__What to produce__
Could you copy every entry exactly, with nothing changed?

++++

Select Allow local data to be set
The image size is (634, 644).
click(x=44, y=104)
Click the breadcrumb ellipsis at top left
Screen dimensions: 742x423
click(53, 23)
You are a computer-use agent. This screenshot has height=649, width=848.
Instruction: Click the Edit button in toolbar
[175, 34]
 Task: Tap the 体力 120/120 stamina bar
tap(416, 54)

++++

__Answer box__
Select Allow local data to be set
The image size is (634, 644).
click(x=44, y=104)
Click the breadcrumb ellipsis at top left
Screen dimensions: 742x423
click(53, 23)
You are a computer-use agent. This screenshot has height=649, width=848.
Instruction: Click the Edit button in toolbar
[175, 34]
 Task: Tap the 体力 120/120 stamina bar
tap(416, 54)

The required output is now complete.